Во всех своих выступлениях Ольга Александровна никогда не отступала от этой позиции и подтверждала ее целым рядом писем, которые были написаны ею в следующем году. «Сколько бы мы ни старались, – писала она Татьяне Боткиной, – ни один из нас не смог узнать в этой пациентке любую из моих племянниц, будь то Татьяна или Анастасия, фактически же мы были убеждены в обратном» {78}. Однако достаточно скоро до Ольги стали доходить вести о сплетнях, слухах и об открытых заявлениях, которые настаивали на том, что она узнала фрау Чайковскую, а позже отказалась от нее. «Я подвергаюсь нападкам по этому поводу, – писала она, – со всех сторон. Письма о ней приходят отовсюду, и это просто ужасно! Никто не хочет верить, что мы не признали в ней нашу родственницу, и нам приходится выслушивать ужасные вещи. Сама она – очень приятный человек, но те, кто собрался вокруг нее – они все лгут» {79}. И несколькими месяцами позже: «Я так устала от всей этой берлинской истории! Письма и телеграммы идут со всех концов света, даже из Калифорнии. Люди обвиняют нас в преследовании личных интересов, в нежелании признать ее. Что за идиотизм верить во все это! Ну да Бог с ними! Но мы больше не намерены публиковать какие-либо опровержения» {80}.

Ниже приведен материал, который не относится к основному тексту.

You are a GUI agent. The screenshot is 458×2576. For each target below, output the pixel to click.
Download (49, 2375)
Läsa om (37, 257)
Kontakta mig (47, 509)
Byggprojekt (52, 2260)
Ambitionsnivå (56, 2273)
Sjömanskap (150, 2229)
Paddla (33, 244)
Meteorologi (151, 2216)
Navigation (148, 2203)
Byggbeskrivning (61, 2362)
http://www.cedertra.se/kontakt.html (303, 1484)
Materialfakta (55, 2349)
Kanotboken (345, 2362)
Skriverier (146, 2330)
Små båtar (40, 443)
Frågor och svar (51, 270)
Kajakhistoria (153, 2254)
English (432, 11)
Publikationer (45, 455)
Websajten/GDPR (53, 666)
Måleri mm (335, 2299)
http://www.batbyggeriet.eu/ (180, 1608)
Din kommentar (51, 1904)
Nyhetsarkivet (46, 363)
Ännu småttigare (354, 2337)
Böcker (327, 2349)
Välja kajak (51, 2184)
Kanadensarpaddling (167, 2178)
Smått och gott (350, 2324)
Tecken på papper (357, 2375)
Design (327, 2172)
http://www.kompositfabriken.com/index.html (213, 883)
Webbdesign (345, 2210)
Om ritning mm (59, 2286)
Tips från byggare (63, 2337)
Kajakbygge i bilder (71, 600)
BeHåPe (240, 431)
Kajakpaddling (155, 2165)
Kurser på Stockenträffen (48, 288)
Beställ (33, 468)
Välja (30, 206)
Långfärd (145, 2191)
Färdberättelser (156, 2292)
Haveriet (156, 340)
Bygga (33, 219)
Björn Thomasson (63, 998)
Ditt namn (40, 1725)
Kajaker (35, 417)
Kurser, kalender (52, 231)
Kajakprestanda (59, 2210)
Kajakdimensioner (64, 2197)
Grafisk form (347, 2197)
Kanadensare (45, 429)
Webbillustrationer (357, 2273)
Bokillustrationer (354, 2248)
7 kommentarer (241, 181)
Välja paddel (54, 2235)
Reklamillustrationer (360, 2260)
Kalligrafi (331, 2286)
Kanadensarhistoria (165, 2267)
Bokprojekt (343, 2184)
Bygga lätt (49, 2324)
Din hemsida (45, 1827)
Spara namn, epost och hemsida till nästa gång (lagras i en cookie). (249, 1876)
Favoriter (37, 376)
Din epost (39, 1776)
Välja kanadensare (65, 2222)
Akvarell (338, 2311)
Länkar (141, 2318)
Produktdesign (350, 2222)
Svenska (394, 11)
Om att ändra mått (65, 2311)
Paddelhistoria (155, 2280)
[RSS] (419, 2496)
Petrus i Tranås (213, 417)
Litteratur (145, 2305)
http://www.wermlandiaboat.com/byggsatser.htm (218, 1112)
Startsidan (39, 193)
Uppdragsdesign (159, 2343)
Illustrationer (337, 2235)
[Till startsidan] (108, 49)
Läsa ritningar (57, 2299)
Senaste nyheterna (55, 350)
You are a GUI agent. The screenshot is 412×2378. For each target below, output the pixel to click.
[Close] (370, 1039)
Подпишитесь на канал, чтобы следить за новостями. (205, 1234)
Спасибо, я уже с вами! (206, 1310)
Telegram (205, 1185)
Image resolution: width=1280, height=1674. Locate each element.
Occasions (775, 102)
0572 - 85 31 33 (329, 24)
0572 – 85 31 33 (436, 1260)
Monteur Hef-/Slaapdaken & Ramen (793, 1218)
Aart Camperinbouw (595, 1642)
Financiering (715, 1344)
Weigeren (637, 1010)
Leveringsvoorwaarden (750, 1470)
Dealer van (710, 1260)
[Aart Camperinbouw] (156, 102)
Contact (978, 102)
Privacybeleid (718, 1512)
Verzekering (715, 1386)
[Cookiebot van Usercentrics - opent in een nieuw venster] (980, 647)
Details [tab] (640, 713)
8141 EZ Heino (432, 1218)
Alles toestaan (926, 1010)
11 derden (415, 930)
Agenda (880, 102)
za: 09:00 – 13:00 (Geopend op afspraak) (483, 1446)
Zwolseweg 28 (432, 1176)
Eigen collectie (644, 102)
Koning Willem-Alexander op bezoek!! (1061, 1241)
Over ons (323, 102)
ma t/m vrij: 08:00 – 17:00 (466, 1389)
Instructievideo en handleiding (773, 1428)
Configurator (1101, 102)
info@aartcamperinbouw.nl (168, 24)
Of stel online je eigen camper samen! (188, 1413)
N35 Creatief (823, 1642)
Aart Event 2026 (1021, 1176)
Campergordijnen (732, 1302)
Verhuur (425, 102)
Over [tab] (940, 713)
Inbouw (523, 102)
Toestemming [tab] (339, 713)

Представление о том, что Ольга Александровна признала фрау Чайковскую своей племянницей, а затем отказалась от нее, стала центральной темой мифа, который был порожден этим делом, но он преследовал великую княгиню всю ее оставшуюся жизнь. Действительно, в ее высказываниях и в поведении имела место некоторая двусмысленность, и данное обстоятельство заставило подозревать худшее многих из тех, кто с симпатией относился к претендентке. Позднее на свет появились сказки, что на склоне лет Ольга вновь была охвачена сомнениями и что она доверительно сказала одному своему приятелю в Торонто, что она, конечно же, узнала в претендентке Анастасию. Согласно этой истории Ольга Александровна в конце концов была вынуждена отказать последней «под давлением семейных обстоятельств» {81}. Было ли это правдой или нет, было ли это простой слабостью или всесторонне взвешенным решением, Ольга с презрением относилась к любому намеку на то, что она проявляла какого-то рода нерешительность. Как и многие другие участники этого дела, она начала переписывать историю своей встречи с претенденткой в клинике Моммсена, подбирая для этой цели все более и более бескомпромиссные и противоречивые заявления, предназначенные для того, чтобы завуалировать любые сомнения.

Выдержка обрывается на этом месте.